The problem:
Let $S \in \mathbb{C}^{N\times M}$ with $N > M$ and $S^{H}S=\mathbb{I}$, let $\rho$ and $\sigma$ be hermitian matrices of trace $1$ and define the function $D: \mathbb{C}^{N\times M} \rightarrow \mathbb{R}$ as:
$$D(S) = \text{tr}(|S\rho S^{H} - \sigma|),$$
with $|A-B| = (A-B)(A-B)^{H}$ and $^H$ denoting the hermitian transpose, i.e., $D$ is the trace distance.

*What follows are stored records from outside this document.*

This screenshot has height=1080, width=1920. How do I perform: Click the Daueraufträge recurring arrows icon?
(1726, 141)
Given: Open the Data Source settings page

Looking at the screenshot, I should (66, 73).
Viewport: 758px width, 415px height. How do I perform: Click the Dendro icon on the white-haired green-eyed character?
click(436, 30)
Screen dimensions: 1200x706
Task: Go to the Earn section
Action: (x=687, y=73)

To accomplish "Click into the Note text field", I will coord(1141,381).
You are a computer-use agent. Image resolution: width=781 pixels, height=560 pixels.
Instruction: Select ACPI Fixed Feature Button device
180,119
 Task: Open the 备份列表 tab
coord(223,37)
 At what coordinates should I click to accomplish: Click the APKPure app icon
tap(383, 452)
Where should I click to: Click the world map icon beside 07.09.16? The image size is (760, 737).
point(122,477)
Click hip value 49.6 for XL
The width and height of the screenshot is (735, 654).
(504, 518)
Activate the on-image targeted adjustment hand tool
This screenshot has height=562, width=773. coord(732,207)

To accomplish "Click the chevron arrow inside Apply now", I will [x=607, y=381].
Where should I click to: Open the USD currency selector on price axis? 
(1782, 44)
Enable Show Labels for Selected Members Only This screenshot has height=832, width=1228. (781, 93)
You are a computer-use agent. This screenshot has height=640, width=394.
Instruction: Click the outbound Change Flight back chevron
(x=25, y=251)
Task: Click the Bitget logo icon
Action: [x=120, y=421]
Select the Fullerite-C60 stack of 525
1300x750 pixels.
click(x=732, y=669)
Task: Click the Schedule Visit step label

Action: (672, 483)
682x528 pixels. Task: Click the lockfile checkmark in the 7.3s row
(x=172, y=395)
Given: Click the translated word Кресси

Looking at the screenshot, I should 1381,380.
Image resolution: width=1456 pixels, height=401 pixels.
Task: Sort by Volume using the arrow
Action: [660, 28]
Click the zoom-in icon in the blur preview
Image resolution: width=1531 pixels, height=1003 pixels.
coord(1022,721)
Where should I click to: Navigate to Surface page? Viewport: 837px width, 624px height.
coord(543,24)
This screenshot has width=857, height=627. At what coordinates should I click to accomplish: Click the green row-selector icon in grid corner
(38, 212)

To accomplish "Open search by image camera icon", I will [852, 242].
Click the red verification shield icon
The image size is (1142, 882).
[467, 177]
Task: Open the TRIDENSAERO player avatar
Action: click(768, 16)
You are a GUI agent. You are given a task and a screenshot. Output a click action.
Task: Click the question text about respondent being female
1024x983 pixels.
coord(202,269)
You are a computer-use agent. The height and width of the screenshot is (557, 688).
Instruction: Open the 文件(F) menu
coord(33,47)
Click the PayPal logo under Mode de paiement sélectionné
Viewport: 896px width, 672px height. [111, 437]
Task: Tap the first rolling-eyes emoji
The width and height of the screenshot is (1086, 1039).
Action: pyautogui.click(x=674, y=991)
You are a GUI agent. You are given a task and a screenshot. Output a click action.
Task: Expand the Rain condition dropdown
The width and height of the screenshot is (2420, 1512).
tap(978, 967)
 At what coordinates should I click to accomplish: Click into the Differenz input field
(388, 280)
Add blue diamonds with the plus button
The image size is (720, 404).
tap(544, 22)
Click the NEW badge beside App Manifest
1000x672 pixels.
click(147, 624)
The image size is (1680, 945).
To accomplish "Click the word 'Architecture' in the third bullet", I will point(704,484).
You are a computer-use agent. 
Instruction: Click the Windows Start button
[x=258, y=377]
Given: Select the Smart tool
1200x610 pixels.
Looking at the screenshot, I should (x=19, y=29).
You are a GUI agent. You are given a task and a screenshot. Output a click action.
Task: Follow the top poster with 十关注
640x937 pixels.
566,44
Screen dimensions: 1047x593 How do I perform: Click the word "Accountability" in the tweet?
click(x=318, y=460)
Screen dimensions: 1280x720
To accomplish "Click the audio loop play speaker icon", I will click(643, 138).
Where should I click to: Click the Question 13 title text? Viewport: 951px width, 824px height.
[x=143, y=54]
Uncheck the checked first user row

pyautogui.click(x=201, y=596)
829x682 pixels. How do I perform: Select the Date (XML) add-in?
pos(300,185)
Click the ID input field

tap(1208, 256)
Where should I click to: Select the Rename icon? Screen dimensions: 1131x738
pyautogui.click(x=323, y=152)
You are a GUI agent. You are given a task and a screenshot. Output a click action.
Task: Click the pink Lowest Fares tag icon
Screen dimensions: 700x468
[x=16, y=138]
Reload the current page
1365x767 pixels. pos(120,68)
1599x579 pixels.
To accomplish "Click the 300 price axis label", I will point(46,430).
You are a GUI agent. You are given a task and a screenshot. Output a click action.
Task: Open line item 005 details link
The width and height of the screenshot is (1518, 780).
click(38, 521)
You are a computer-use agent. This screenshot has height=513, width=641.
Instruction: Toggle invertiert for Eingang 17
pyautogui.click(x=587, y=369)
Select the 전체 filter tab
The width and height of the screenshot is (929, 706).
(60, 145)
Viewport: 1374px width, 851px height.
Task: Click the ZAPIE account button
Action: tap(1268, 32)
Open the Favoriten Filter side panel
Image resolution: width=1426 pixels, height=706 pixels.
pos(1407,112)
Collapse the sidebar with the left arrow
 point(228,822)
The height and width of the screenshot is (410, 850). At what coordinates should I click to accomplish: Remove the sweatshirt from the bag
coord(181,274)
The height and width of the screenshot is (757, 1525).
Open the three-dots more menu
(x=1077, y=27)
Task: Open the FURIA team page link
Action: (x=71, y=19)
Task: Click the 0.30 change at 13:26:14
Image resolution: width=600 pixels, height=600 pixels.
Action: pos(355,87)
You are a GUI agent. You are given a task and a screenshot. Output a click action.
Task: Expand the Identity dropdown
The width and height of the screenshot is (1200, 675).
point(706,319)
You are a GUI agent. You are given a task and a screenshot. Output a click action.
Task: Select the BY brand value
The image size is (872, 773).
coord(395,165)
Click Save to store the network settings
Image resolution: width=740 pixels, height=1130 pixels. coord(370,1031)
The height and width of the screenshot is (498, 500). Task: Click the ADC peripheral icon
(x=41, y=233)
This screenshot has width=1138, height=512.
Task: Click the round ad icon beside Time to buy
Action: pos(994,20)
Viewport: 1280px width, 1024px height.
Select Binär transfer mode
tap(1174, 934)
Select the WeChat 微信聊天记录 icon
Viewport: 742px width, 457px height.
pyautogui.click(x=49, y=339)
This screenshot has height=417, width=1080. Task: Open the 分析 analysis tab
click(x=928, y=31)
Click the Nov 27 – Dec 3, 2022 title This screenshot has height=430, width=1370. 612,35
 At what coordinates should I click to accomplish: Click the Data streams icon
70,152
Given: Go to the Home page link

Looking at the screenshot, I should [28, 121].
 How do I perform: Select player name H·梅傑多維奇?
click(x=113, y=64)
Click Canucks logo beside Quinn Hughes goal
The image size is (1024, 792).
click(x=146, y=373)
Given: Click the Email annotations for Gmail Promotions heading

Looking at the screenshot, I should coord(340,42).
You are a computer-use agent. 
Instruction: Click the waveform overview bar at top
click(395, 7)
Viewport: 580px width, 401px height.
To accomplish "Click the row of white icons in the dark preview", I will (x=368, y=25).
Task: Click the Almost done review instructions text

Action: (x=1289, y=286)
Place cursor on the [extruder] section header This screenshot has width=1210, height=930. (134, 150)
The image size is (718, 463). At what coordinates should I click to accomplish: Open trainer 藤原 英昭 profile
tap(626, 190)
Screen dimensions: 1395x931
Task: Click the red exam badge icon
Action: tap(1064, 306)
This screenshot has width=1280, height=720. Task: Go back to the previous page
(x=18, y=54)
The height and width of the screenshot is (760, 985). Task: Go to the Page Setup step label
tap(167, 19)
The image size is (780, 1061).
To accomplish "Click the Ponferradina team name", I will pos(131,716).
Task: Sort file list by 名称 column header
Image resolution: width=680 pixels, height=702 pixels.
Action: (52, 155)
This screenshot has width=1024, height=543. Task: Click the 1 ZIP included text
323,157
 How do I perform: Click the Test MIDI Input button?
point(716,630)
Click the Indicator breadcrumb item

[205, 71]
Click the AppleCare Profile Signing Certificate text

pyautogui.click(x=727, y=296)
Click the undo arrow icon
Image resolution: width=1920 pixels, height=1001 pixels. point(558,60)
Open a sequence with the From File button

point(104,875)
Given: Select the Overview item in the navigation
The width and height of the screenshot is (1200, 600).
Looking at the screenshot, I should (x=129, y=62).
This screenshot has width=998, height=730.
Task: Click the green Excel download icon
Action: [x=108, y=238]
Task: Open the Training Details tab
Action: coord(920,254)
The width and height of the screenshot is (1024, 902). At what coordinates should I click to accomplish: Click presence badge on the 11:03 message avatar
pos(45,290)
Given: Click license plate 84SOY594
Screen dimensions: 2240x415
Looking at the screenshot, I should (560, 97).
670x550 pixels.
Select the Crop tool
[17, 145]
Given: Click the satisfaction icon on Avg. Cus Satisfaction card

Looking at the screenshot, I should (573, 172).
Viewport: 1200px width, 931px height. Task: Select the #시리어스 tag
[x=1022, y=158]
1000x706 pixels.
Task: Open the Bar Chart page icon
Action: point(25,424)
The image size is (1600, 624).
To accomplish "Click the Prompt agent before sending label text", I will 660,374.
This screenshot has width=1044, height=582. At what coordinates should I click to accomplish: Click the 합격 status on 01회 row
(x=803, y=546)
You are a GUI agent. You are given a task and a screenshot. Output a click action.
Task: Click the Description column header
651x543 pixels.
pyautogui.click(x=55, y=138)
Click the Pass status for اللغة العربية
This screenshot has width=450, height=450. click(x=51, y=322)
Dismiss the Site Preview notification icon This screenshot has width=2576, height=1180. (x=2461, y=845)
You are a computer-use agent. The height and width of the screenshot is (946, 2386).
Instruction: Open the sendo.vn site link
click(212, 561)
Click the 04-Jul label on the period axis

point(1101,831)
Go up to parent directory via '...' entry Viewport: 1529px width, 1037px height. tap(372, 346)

My goal is to compute $\nabla_S D(S)$, the gradient of $D$ w.r.t $S$.
My approach:
I defined the following variables:
$$A = S\rho S - \sigma$$ $$B = A^H A.$$
$D$ then becomes:
$$D = tr(B^{1/2})$$
The goal is now to take the differential of $D$ and rearrange terms to eventually arrive at something like:
$$dD = \text{tr} (K dS),$$
with the transpose of $K$, $K^T$, being the gradient we're looking for.
My progress so far:
$$dD = d(\text{tr}(B^{1/2}) = \text{tr}(d(B^{1/2}))$$ $$dD = \frac{1}{2}\text{tr}((B^{-1/2})^T dB)$$
We have:
$$dB = (dA)^HA + A^HdA$$
And:
$$dA = dS\rho S^H + S\rho (dS)^H$$
I will now get terms with $dS$ and terms with $(dS)^H$ and I'm not sure how to manipulate them to get to an expression from which I can read out the gradient. Is this even the (or a) right approach?